Retorica patriottarda ha fatto sì che inno nazionale e Tricolore godessero in tempi recenti di rinnovato splendore, ma gli stessi capi di Stato che più si sono spesi per questi gesti simbolici e di facciata sono stati coloro i quali hanno più efficacemente rinunciato a porzioni di sovranità effettiva e concreta, avvallando l’operato di governi più e meno tecnici ovvero agendo in ruoli di responsabilità precedenti all’elezione quirinalizia. La svendita dell’industria di Stato che non era in toto un “carrozzone”, la sottoscrizione degli accordi capestro in sede di adesione all’Unione Europea, la rinuncia alla sovranità monetaria, l’abolizione dell’esercito di leva, lo spregio dell’interesse economico nazionale per cupidigia di servilismo nei confronti dei poteri d’oltre oceano: ecco le azioni di governo che hanno svilito ed annichilito l’Italia e che nessuna tronfia ostentazione patriottica nelle ricorrenze rituali può emendare.
La Repubblica italiana, d’altro canto, si rispecchia alla perfezione nell’omonima testata, vero e proprio foglio quotidiano di propaganda, compiacimento e sviluppo di quello che è stato felicemente definito il Ceto Medio Semicolto, il quale abbocca alle più grossolane bufale “giornalistiche” inerenti diritti umani calpestati, leso buonismo ed opposizione alle meravigliose progressive sorti dell’umanità.

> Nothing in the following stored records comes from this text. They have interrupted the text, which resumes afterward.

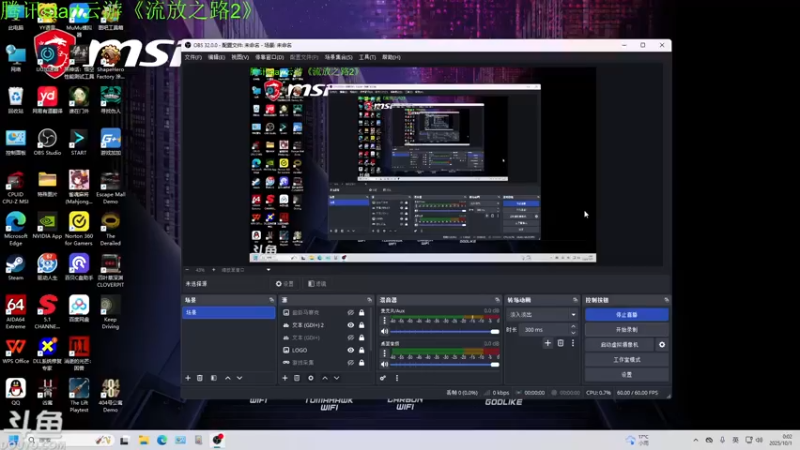Image resolution: width=800 pixels, height=450 pixels.
Task: Adjust the mic/Aux volume slider
Action: [x=442, y=332]
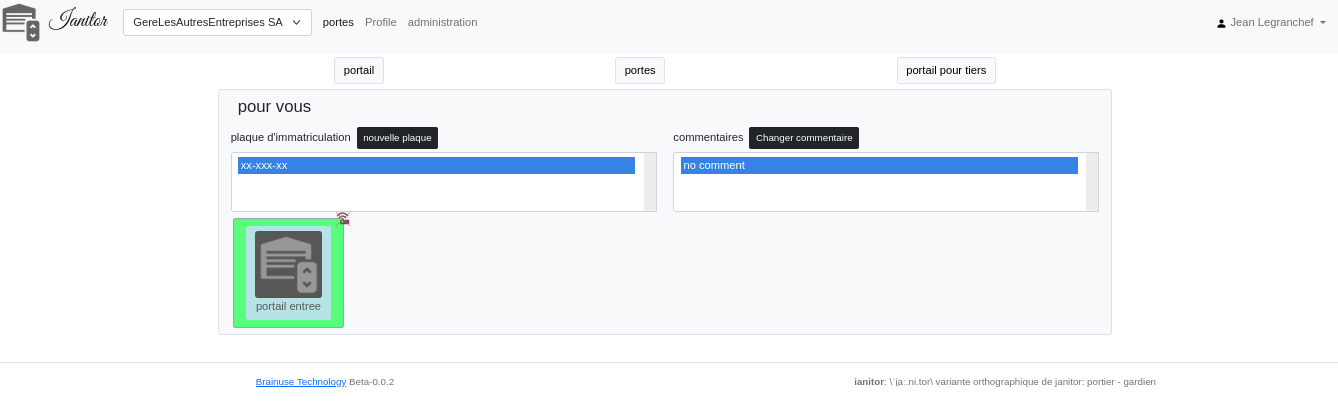Screen dimensions: 1338x406
Task: Select the no comment list entry
Action: click(x=879, y=165)
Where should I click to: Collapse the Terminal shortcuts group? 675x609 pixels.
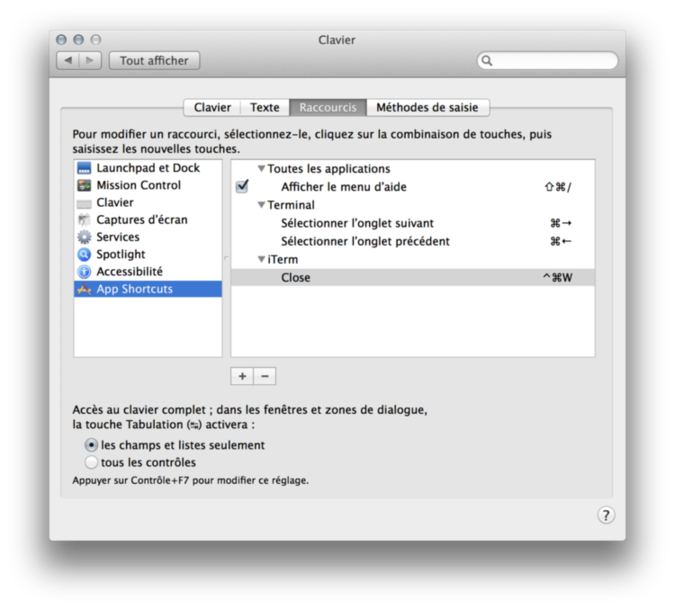coord(262,205)
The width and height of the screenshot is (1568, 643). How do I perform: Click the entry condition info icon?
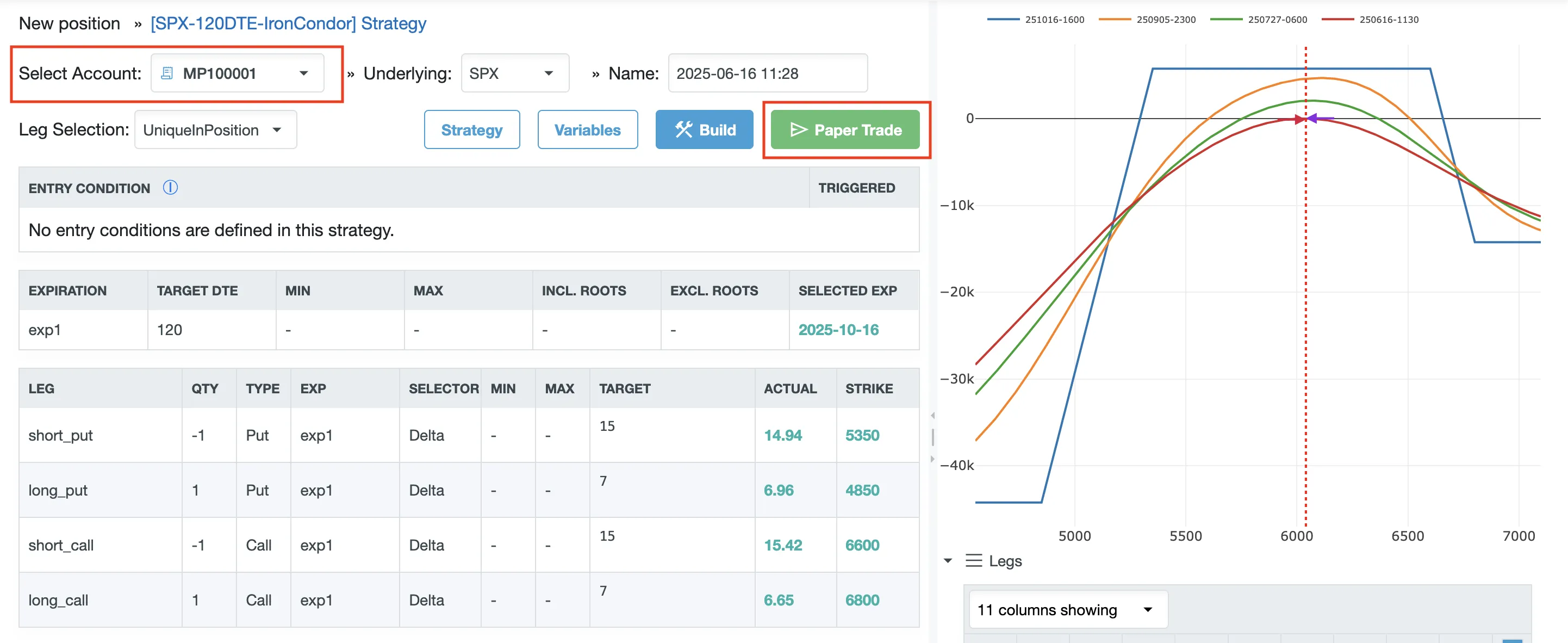coord(170,188)
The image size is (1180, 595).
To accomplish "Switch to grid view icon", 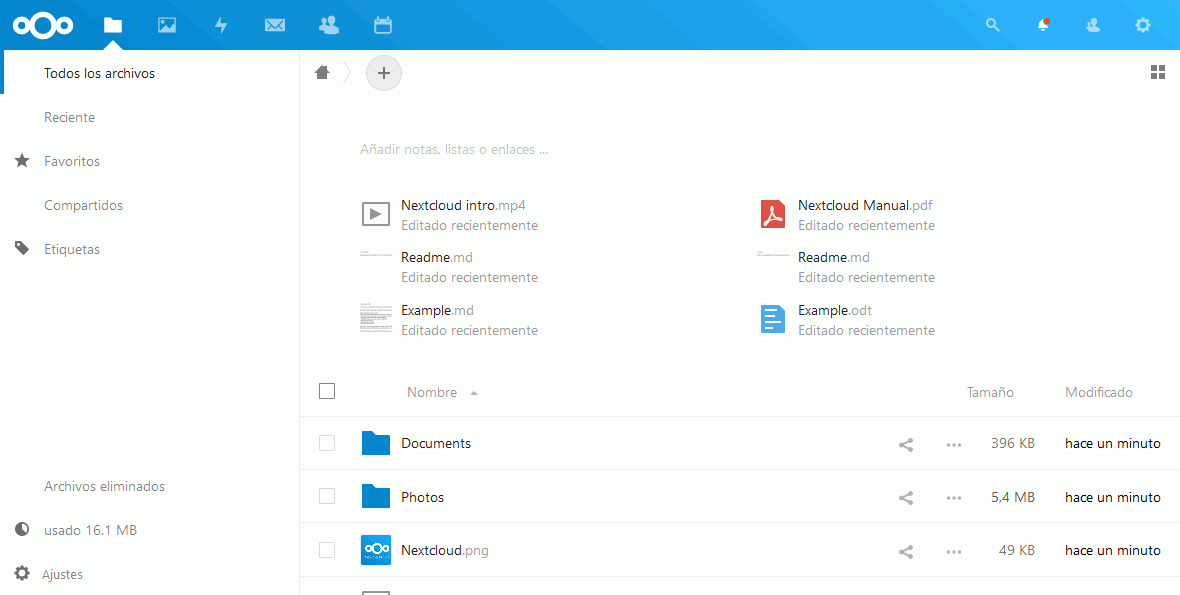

Ben diversa era la Repubblica Sociale che auspicavano Mazzini e Garibaldi, congiuntamente a Filippo Corridoni e ai repubblicani di cent’anni or sono: ai diritti si affiancavano i doveri, alla fratellanza tra i popoli si coniugava la libertà di ciascuno sul proprio territorio, all’equità sociale si accompagnavano forme di rappresentanza non solo politica, ma anche delle categorie produttive.
Ecco perché oggi è necessaria una Quinta Guerra d’Indipendenza, da combattere in termini politici e culturali: per l’identità nazionale, la riscossa sociale ed il recupero della piena sovranità.